From More Than Cake
I wanted to share one quick snapshot of my early survey results for my DMin project. The project is focused on developing missional teams for church planting. To date, 43 men have taken the survey. They represent guys planting churches and men who are doing a lot of training. All-tolled, the men who have taken this survey have planted, or helped plant, hundreds of churches across the US and throughout the world. A few names you may recognize are:
Scott Thomas, Acts 29 Network - Director & Mars Hill Church - Pastor of Global Church Missions
Eric Bryant, Mosaic, Navigator
Nelson Searcy, Lead Pastor, The Journey Church of the City
I want to also share with you three of the comments from the preliminary survey, but first let me show you this crosstablulation between two of my questions: "How many lay teams have you developed and led to plant a church?"vs "From your experience, what is the biggest need in church planting?"

There is still a lot of analysis to be done, but what I find surprising is that at first blush those men with the most experience believe that training for church planters on how to lead a lay team is the greatest need. In contrast, guys who have only planted one church think that guidelines for developing a missional team culture is the most important. However, this difference may be a function of the role each guy play, so I will explore this as the research continues.
Finally, let me share just three of the responses that show some of the diversity I am getting in these results from all very qualified and experienced guys.
"The biggest challenge is getting established churches to catch a vision of planting a daughter church. The senior pastor and lay board members are often the major obstacles, but other lay people in the established church do not see church planting as a need."

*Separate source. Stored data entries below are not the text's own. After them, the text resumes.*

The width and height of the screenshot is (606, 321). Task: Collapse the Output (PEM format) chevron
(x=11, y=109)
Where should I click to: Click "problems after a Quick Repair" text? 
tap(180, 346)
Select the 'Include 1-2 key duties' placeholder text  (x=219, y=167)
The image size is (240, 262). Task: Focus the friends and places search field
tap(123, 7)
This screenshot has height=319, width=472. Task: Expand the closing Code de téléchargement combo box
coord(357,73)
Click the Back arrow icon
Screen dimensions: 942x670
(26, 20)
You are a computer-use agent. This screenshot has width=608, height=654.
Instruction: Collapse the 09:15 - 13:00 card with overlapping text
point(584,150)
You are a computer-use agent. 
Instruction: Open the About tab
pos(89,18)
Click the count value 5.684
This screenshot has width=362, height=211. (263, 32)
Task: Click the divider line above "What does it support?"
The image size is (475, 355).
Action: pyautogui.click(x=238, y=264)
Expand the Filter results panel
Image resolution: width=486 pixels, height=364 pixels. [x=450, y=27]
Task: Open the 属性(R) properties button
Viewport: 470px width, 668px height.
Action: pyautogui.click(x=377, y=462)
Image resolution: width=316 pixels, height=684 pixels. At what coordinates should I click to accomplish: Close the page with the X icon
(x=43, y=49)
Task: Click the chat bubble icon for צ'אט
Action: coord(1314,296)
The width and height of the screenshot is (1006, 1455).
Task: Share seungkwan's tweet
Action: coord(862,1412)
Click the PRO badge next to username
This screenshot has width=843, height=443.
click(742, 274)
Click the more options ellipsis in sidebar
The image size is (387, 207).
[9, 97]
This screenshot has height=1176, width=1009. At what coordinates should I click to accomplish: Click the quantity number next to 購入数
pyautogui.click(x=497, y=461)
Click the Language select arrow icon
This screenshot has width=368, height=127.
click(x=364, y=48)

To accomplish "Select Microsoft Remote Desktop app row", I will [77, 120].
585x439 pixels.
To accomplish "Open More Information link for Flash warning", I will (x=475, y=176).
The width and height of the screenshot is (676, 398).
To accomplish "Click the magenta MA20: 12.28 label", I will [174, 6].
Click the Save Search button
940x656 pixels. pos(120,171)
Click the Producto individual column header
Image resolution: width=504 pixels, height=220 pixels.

Gary McIntosh, Talbot School of Theology
"There is scant awareness of practical leadership, vision, how to hear from God in a simple way - there is a culture of control present in nearly 100% of so-called planting friendly groups - that coupled with a nearly non-existent bench depth of veterans who are capable of coaching spells out a high likelihood of failure among new planters. (Case in point, of the planting books written by 'planters' upon a closer look it is a stretch to call most successful veterans - this is distressing - in the mainstream culture such 'Peter Principle' matters do not fly - in the church culture however such matters are unnoticed / unquestioned.)"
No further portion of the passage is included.